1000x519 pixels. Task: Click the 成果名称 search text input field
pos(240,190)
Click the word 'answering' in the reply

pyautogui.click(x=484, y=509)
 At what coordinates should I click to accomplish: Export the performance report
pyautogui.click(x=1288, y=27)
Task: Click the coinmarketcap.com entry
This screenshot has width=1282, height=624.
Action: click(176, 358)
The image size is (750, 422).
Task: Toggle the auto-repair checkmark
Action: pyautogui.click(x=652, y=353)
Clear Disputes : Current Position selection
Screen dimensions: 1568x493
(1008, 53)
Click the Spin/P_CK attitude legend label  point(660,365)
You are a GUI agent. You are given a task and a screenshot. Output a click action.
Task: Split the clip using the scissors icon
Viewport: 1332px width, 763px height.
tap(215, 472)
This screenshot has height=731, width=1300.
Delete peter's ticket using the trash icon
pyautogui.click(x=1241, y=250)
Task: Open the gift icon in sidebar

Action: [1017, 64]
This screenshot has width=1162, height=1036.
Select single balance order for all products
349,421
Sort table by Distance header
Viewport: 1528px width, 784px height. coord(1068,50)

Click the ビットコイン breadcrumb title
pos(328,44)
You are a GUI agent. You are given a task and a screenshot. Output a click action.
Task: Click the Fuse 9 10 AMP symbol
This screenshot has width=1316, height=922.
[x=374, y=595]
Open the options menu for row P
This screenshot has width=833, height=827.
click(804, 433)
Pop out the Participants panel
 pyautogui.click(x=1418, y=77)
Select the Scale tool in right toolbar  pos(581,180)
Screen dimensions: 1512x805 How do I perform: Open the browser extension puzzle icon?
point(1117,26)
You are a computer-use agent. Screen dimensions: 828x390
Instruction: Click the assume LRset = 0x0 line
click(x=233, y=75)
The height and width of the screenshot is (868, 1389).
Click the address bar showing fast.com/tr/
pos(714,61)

____

- WHAT YOU WILL DO
The answer should be the first line of the material and every line after it through the line containing "Task: Click the coinmarketcap.com entry", exactly as written, and nothing else.

- ANSWER SPACE
1000x519 pixels. Task: Click the 成果名称 search text input field
pos(240,190)
Click the word 'answering' in the reply

pyautogui.click(x=484, y=509)
 At what coordinates should I click to accomplish: Export the performance report
pyautogui.click(x=1288, y=27)
Task: Click the coinmarketcap.com entry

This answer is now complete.